John_Maxwell comments on Alignment By Default

John_Maxwell 15 Aug 2020 10:15 UTC
LW: 8 AF: 3
0
AF
Some notes on the loss function in unsupervised learning:

Since an unsupervised learner is generally just optimized for predictive power

I think it’s worthwhile to distinguish the loss function that’s being optimized during unsupervised learning, vs what the practitioner is optimizing for. Yes, the loss function being optimized in an unsupervised learning system is frequently minimization of reconstruction error or similar. But when I search for “unsupervised learning review” on Google Scholar, I find this highly cited paper by Bengio et al. The abstract talks a lot about learning useful representations and says nothing about predictive power. In other words, learning “natural abstractions” appears to be pretty much the entire game from a practitioner perspective.

And in the same way supervised learning has dials such as regularization which let us control the complexity of our model, unsupervised learning has similar dials.

For clustering, we could achieve 0 reconstruction error (or equivalently, explain all the variation in the data) by putting every data point in its own cluster, but that would completely defeat the point. The elbow method is a well-known heuristic for figuring out what the “right” number of clusters in a dataset is.

Similarly, we could achieve 0 reconstruction error with an autoencoder by making the number of dimensions in the bottleneck be equal to the number of dimensions in the original input, but again, that would completely defeat the point. Someone on the Stats Stackexchange says that there is no standard way to select the number of dimensions for an autoencoder. (For reference, the standard way to select the regularization parameter which controls complexity in supervised learning would obviously be through cross-validation.) However, I suspect this is a tractable research problem.

It was interesting that you mentioned the noise of air molecules, because one unsupervised learning trick is to deliberately introduce noise into the input to see if the system has learned “natural” representations which allow it to reconstruct the original noise-free input. See denoising autoencoder. This is the kind of technique which might allow an autoencoder to learn natural representations even if the number of dimensions in the bottleneck is equal to the number of dimensions in the original input.

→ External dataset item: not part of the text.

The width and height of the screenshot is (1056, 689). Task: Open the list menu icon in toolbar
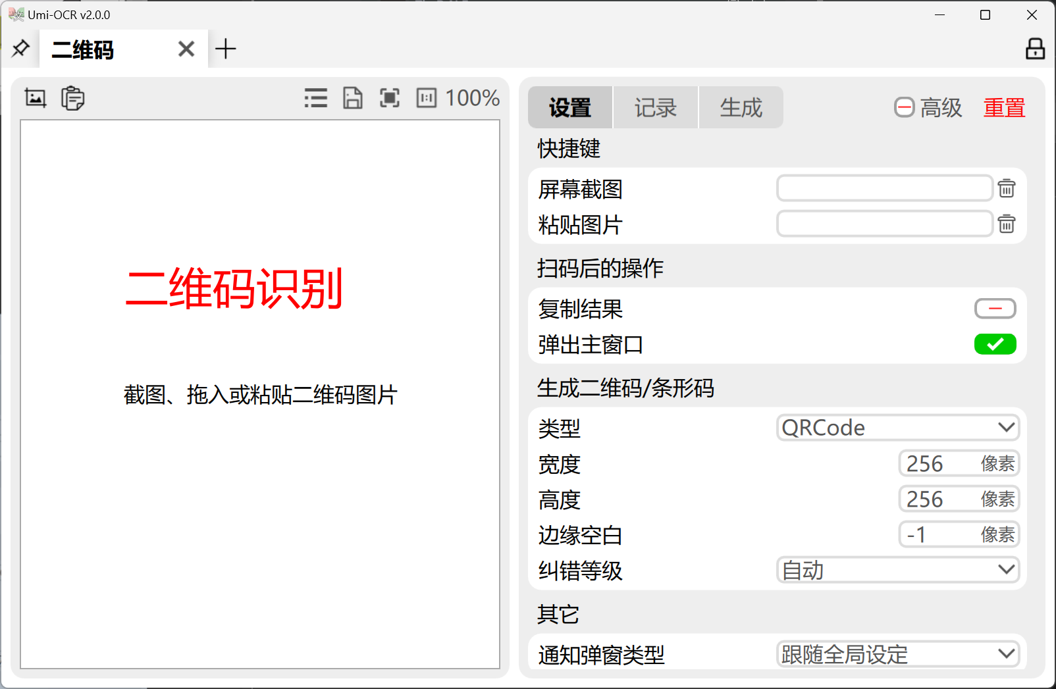316,99
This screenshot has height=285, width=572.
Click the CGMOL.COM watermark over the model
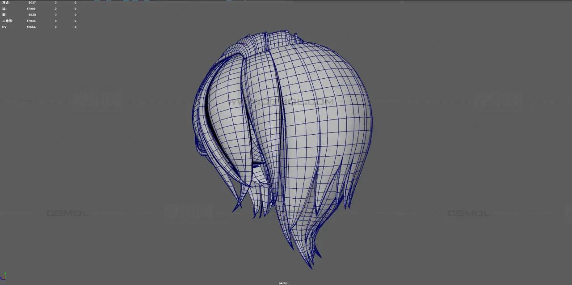coord(282,102)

BTW, here’s an interesting-looking (pessimistic) paper I found while researching this comment: Challenging Common Assumptions in the Unsupervised Learning of Disentangled Representations

You brought up microscope AI. I think a promising research direction here may be to formulate a notion of “ease of interpretability” which can be added as an additional term to an unsupervised loss function (the same way we might, for example, add a term to a clustering algorithm’s loss function so that in addition to minimizing reconstruction error, it also seeks to minimize the number of clusters).

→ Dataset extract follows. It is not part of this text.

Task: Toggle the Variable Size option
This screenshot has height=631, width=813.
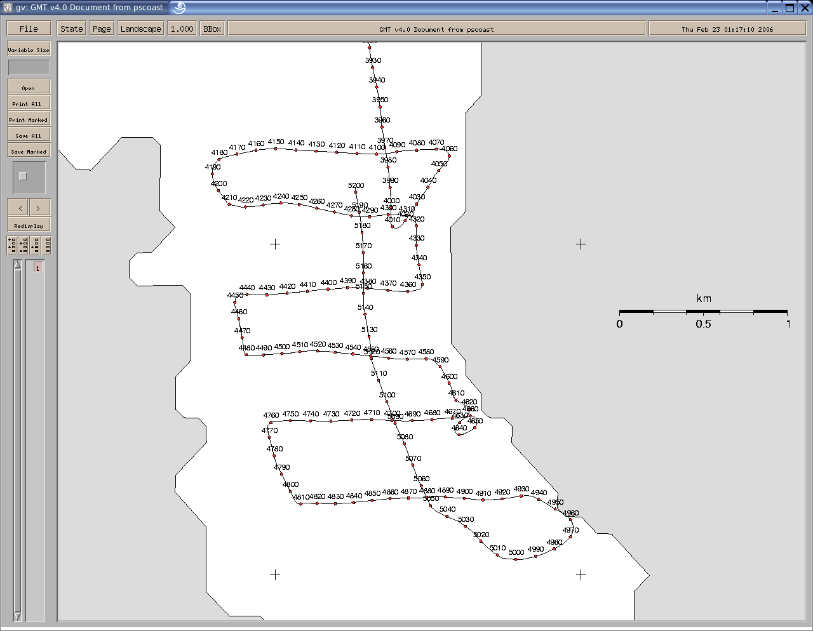Action: (x=29, y=50)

Hardcoding “human values” by hand is hopeless, but hardcoding “ease of human interpretability” by hand seems much more promising, since ease of human interpretability is likely to correspond to easily formalizable notions such as simplicity. Also, if your hardcoded notion of “ease of human interpretability” turns out to be slightly wrong, that’s not a catastrophe: you just get an ML model which is a bit harder to interpret than you might like.

Another option is to learn a notion of what constitutes an interpretable model by e.g. collecting “ease of interpretability” data from human microscope users.

Of course, one needs to be careful that any interpretability term does not get too much weight in the loss function, because if it does, we may stop learning the “natural” abstractions that we desire (assuming a worst-case scenario where human interpretability is anticorrelated with “naturalness”). The best approach may be to learn two models, one of which was optimized for interpretability and one of which wasn’t, and only allow our system to take action when the two models agree. I guess mesa-optimizers in the non-interpretable model are still a worry though.
What links here?
- John_Maxwell's comment on Testing The Natural Abstraction Hypothesis: Project Intro by johnswentworth (9 Apr 2021 5:40 UTC; 39 points)
- johnswentworth 15 Aug 2020 18:27 UTC
  LW: 6 AF: 3
  AF Parent
  This comment definitely wins the award for best comment on the post so far. Great ideas, highly relevant links.
  I especially like the deliberate noise idea. That plays really nicely with natural abstractions as information-relevant-far-away: we can intentionally insert noise along particular dimensions, and see how that messes with prediction far away (either via causal propagation or via loss of information directly). As long as most of the noise inserted is not along the dimensions relevant to the high-level abstraction, denoising should be possible. So it’s very plausible that denoising autoencoders are fairly-directly incentivized to learn natural abstractions. That’ll definitely be an interesting path to pursue further.
  Assuming that the denoising autoencoder objective more-or-less-directly incentivizes natural abstractions, further refinements on that setup could very plausibly turn into a useful “ease of interpretability” objective.
  - John_Maxwell 18 Aug 2020 9:31 UTC
    LW: 2 AF: 1
    AF Parent
    
    This comment definitely wins the award for best comment on the post so far.
    
    Thanks!
    
    I don’t consider myself an expert on the unsupervised learning literature by the way, I expect there is more cool stuff to be found.